GIUNIO BASSO, sarcofago di. - Nel 1597, durante gli scavi per la costruzione della nuova Confessione vaticana, eseguita da Giacomo della Porta per ordine di Clemente VIII (1592-1605), venne in luce un sarcofago cristiano in marmo pentelico a due piani, che sul listello superiore portava incisa l'iscrizione seguente: Giunio Basso, di rango senatorio, il quale visse 42 anni e 2 mesi, andò al Signore appena neofito, mentre era prefetto della città, il 24 ag. dell'anno in cui erano consoli Eusebio ed Ipa-zio, cioè nel 359.
Il sarcofago è il miglior prodotto giunto a oggi dell'arte funeraria romana del sec. IV. Il coperchio è mutilo, ma tre frammenti del cartello centrale furono trovati durante le esplorazioni del 1942 nel muro destro del braccio rettilineo della Confessione. Si è così avuta una parte del carme ivi inciso in distici.
Il sarcofago è diviso in due piani e le scene sono inquadrate tra colonne, le due centrali dei due ordini hanno una decorazione vitinea. Le scene del piano superiore rappresentano da sinistra il sacrificio di Abramo, la cattura di s. Pietro, G. Cristo tra due Apostoli, G. Cristo davanti a Pilato; nel piano inferiore da sinistra: Giobbe, Adamo ed Eva, ingresso di Gesù in Gerusalemme, Daniele tra i leoni, s. Paolo condotto al martirio.

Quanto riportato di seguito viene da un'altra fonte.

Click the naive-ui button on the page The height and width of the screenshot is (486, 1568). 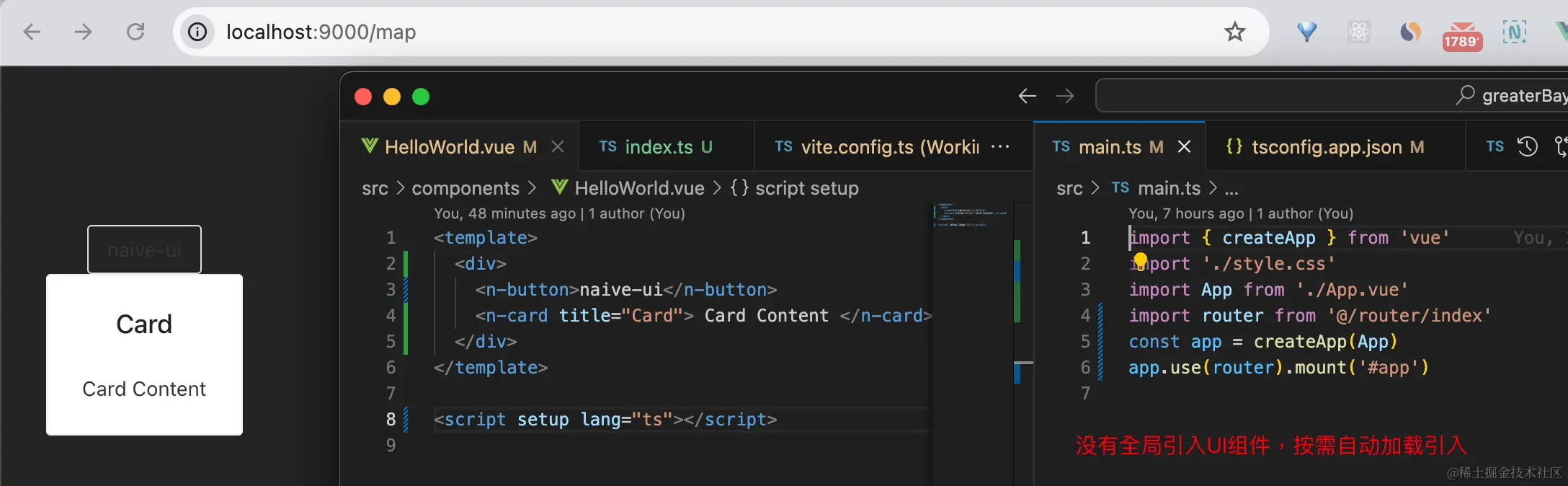(144, 249)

Negli interstizi, sopra i capitelli, sono rappresentate scene simboliche di agnelli, rifrentesi ai tre fanciulli nella fornace, miracolo della fonte, moltiplicazione dei pani, Battesimo di Cristo, consegna della legge a Mosè, risurrezione di Lazzaro. Nei due fianchi sono scene delle stagioni e di vendemmia.
Nel 1932 J. Roosval propose di riconoscere nel sarcofago un prodotto del sec. III riadoperato nel 359; fu giustamente contraddetto dal F. Gerke; oggi l'iscrizione del coperchio mostra come anche questo sia contemporaneo a tutto il resto. - Vedi tav. LV.